Brock nodded, but again Tait was unsuccessful; the brother hadn’t heard from Poppy in weeks. ‘That about exhausts my sources, I’m afraid, Chief Inspector, so if I can get on now…’

‘I’ve got some other questions for you. Sir Jack Beaufort…’ Brock paused, catching the sudden wariness that came over Tait, who touched his big satin tie -gold today-and cleared his throat. ‘Yes, what about him?’

‘You tried to interest him in buying a nude sculpture of Tracey, didn’t you?’

Tait looked nervous.‘Em, may I ask who told you that?’

‘He did.’

‘Ah, well, I do recall showing him one of Poppy’s pieces, but it wasn’t Tracey, as such.’

‘He said it was startlingly lifelike. Apparently you described it as pornographic realism, is that right?’

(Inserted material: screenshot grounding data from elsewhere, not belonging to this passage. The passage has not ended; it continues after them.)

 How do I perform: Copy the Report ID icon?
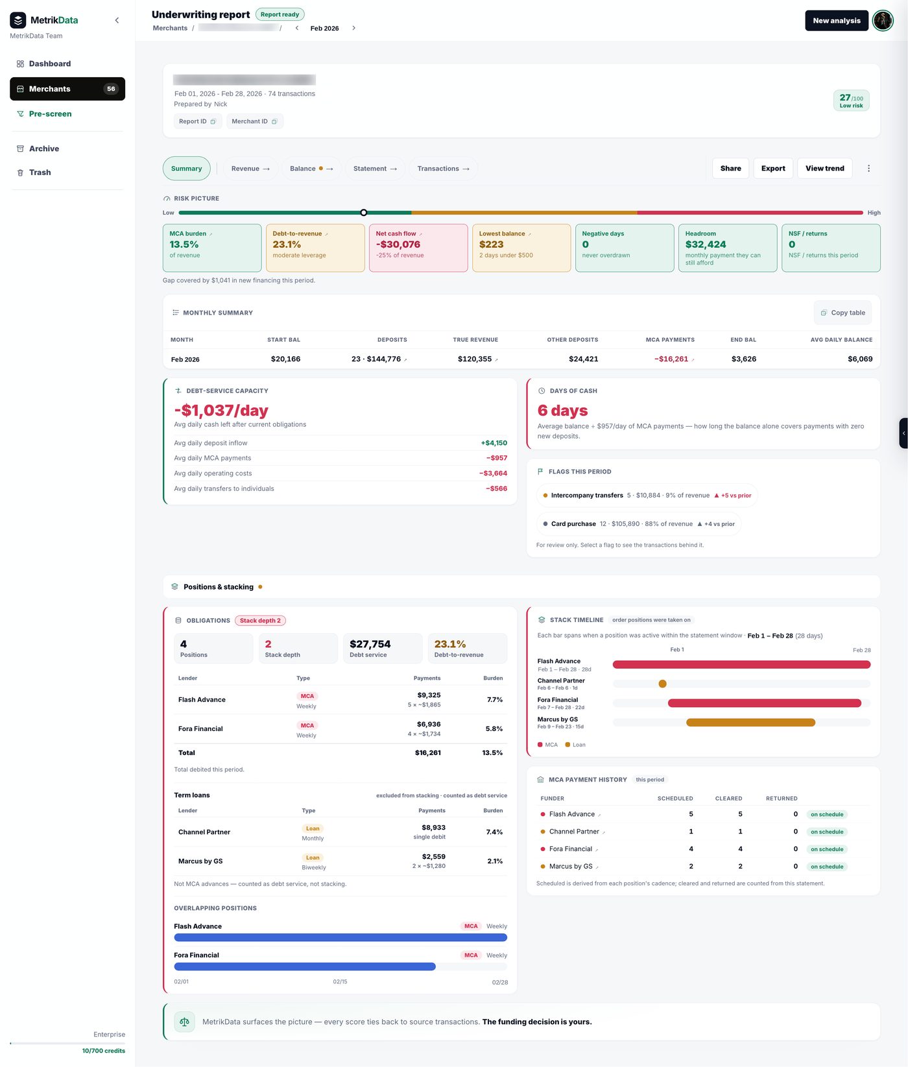tap(213, 121)
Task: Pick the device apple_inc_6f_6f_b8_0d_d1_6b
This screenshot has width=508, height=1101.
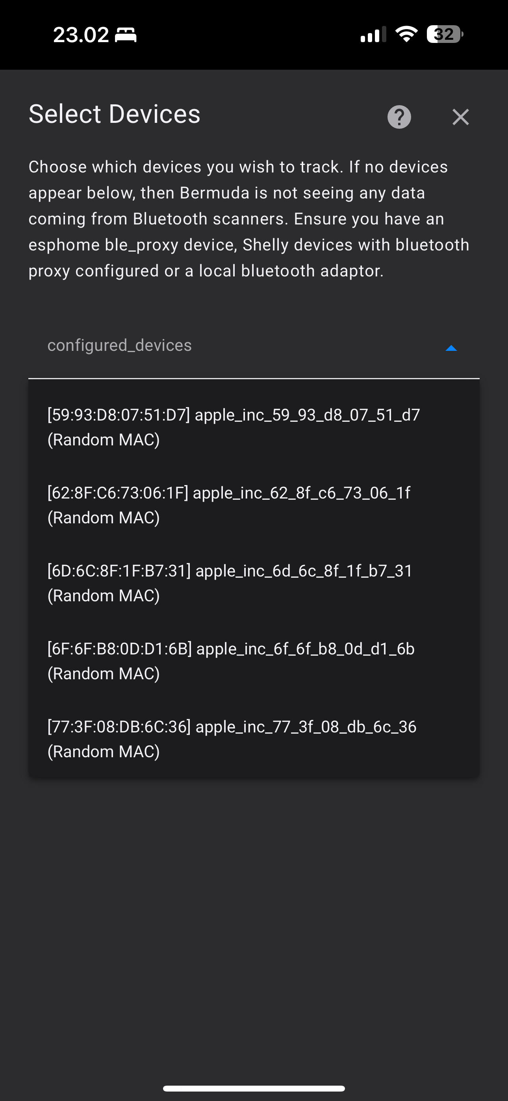Action: coord(231,660)
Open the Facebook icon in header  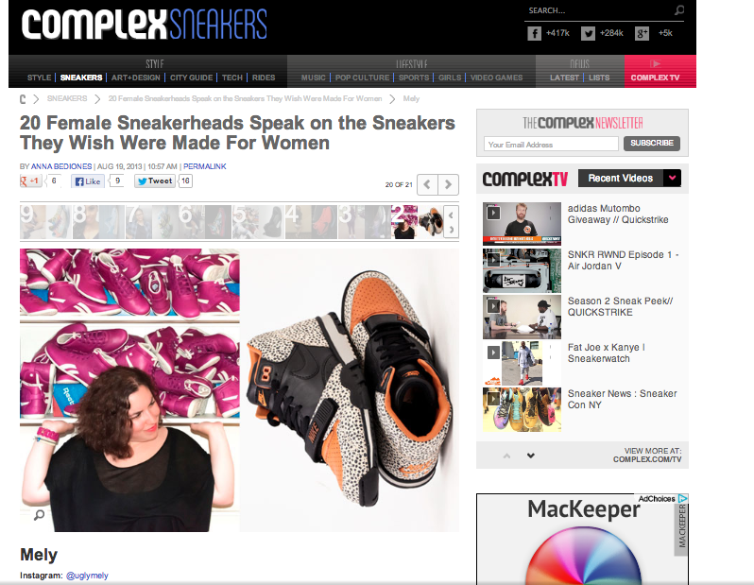click(x=534, y=33)
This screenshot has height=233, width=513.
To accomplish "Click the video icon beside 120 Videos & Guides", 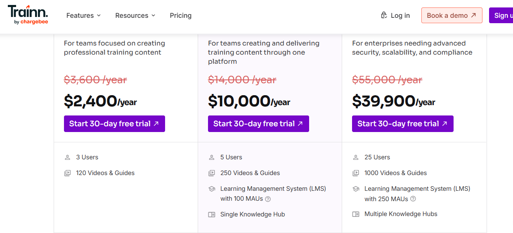I will (67, 173).
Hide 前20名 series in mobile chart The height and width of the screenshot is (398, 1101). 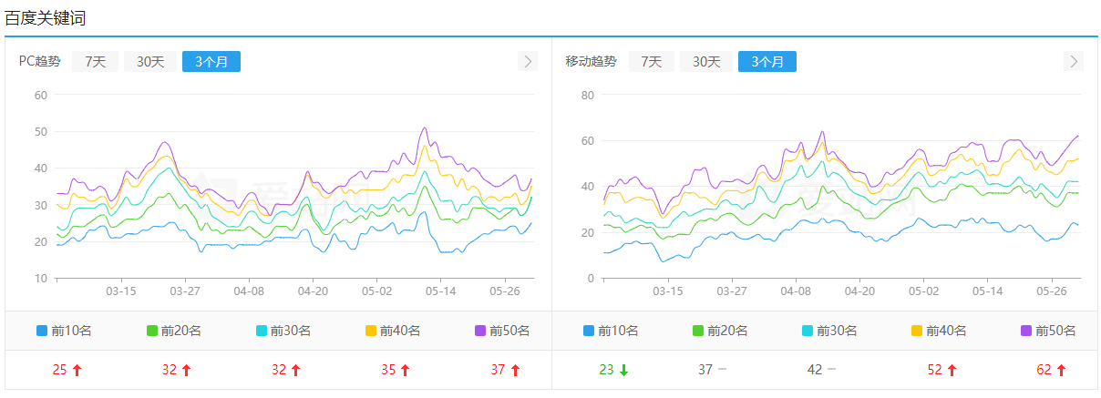tap(720, 331)

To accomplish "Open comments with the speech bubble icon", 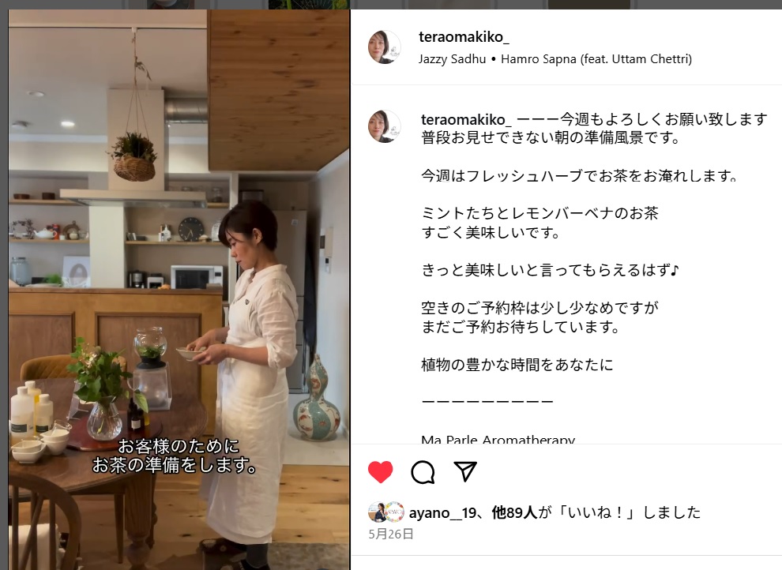I will click(423, 472).
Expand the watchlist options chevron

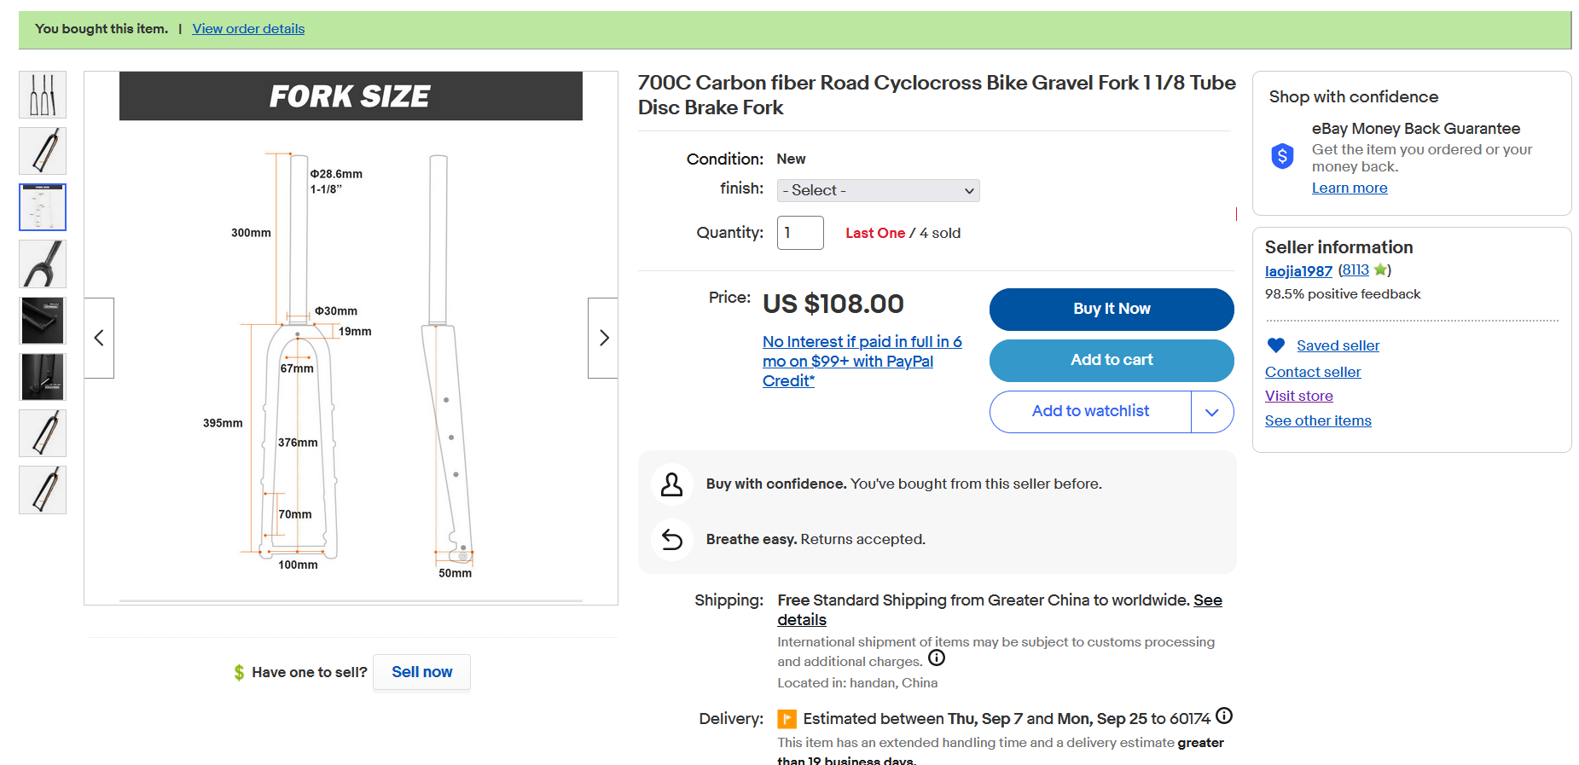click(x=1212, y=412)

Tait flushed scarlet.‘Oh now, if I did it would just have been my little joke.’ He laughed uncomfortably.

‘What did Dodworth tell you about Sir Jack?’

‘Only… thathemightbesusceptibletothatsortofpiece.’

‘Susceptible? That sounds like some kind of entrap-ment. What do you mean?’

‘Not at all. I’m a businessman, Chief Inspector. I try to match the goods that I have for sale to the customers who come to me.’

‘And the goods you had for sale included the little girl herself, yes?’

‘What?’

‘She was there that day. You sent her in to see Beaufort.’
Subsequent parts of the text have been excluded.